TEXTE À ANALYSER:
== == ==

Ces qualités, on les retrouve très tôt dans sa carrière, dans deux des titres retenus par Elephant, Bank Holiday/Week-end (1938) et Climbing High/La Grande Escalade (1938). Le premier est un film choral, genre déjà bien pratiqué à l’époque, qui choisit plusieurs personnages fuyant Londres le temps d’un pont estival pour rejoindre la côte – une infirmière et son fiancé, une famille chargée d’enfants, une candidate à un prix de beauté, mélangés à quelques milliers d’autres Londoniens eux aussi déplacés. Hôtels complets, trottoirs bondés, attractions foraines minables, tout ce monde s’entrecroise sans se connaître, à la poursuite de ses rêves particuliers, l’amour, la réussite, la simple survie, avant de rejoindre la ville.

Au-delà de l’intérêt narratif continu, le film vaut par le témoignage qu’il offre sur le milieu des petits employés anglais, entre Munich et la guerre, et ce qui n’était pas encore une industrie des loisirs : les queues gigantesques pour grimper dans les trains, les chambres prises d’assaut, les plages nocturnes occupées par des centaines de dormeurs, le luxe interdit aux cols blancs. Passe là un air du temps spécifiquement britannique (le même que dans les films d’Humphrey Jennings) – sans guère d’équivalent ailleurs. Et la trop oubliée Margaret Lockwood y promène sa douceur.

Le modèle évident de La Grande Escalade est la comédie du mariage à l’américaine, telle que calibrée au milieu des années trente ; il suffirait de remplacer Michael Redgrave par Cary Grant et Jessie Matthews par Claudette Colbert et on se croirait, sinon chez Hawks ou McCarey, au moins chez Woody Van Dyke ou Garson Kanin. La situation, les tribulations d’un riche sportsman poursuivi par une coureuse de dot, mais amoureux d’une jeune fille pauvre et qui cache son état afin d’être aimé pour lui-même, est un classique, et le film s’appuie sur un schéma éprouvé, donc solide, qui fait passer ses soixante-dix-sept minutes comme rien.

Ce qui est moins éprouvé, c’est la galerie de personnages d’appoint, dont un échappé d’asile passionné d’opéra et qui, sans connaître Pascale Ferran, se prend pour un oiseau et surtout un révolutionnaire aboulique, membre du Parti communiste, qui promet le camp de concentration à sa propriétaire trop exigeante et refuse de travailler pour ne pas engraisser le Capital (et lorsqu’il est engagé, s’écrie : « Lénine, je t’ai trahi ! »). La grande escalade promise ne dure que dix minutes, mais son incongruité est digne de W. C. Fields.

== == ==

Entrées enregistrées

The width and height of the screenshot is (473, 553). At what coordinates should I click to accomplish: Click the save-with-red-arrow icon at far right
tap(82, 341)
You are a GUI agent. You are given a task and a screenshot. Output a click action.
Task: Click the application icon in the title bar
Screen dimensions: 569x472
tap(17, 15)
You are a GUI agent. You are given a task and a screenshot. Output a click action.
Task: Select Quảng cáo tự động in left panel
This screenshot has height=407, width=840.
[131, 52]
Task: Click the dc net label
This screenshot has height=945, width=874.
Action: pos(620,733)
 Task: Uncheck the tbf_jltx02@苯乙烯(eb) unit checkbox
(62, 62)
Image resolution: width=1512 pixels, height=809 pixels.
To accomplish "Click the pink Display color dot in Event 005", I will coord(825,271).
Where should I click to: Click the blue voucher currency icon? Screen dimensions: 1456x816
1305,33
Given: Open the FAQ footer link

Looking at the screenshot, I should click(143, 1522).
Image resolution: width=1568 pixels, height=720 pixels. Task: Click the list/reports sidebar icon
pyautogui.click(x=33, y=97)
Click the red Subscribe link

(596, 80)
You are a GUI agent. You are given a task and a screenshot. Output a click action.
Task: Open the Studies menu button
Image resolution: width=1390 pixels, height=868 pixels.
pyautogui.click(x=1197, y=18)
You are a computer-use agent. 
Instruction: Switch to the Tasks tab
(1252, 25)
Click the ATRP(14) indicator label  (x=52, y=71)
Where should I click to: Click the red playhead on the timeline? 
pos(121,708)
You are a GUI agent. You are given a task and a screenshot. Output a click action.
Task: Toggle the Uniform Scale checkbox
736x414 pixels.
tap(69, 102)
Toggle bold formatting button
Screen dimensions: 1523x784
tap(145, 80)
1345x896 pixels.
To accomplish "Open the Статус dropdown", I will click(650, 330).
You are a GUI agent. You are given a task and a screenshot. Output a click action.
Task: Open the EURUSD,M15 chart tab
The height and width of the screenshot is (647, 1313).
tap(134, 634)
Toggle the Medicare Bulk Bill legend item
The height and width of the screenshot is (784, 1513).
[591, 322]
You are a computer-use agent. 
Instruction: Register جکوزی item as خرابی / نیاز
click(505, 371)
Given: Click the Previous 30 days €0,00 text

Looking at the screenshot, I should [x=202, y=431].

== == ==

Reprenez sous forme de liste, s'il vous plaît, le paragraphe du texte à analyser qui commence par « Le modèle évident de La Grande Escalade », en conservant ses faits principaux.

RÉSULTAT DE L'EXERCICE:
- Modèle du film : la comédie du mariage à l'américaine, telle qu'elle était calibrée au milieu des années trente.
- Il suffirait de remplacer Michael Redgrave par Cary Grant et Jessie Matthews par Claudette Colbert pour se croire au moins chez Woody Van Dyke ou Garson Kanin, sinon chez Hawks ou McCarey.
- Situation classique : un riche sportsman est poursuivi par une coureuse de dot. Il est amoureux d'une jeune fille pauvre et cache son état pour être aimé pour lui-même.
- Le film s'appuie sur un schéma éprouvé, donc solide, et ses soixante-dix-sept minutes passent comme rien.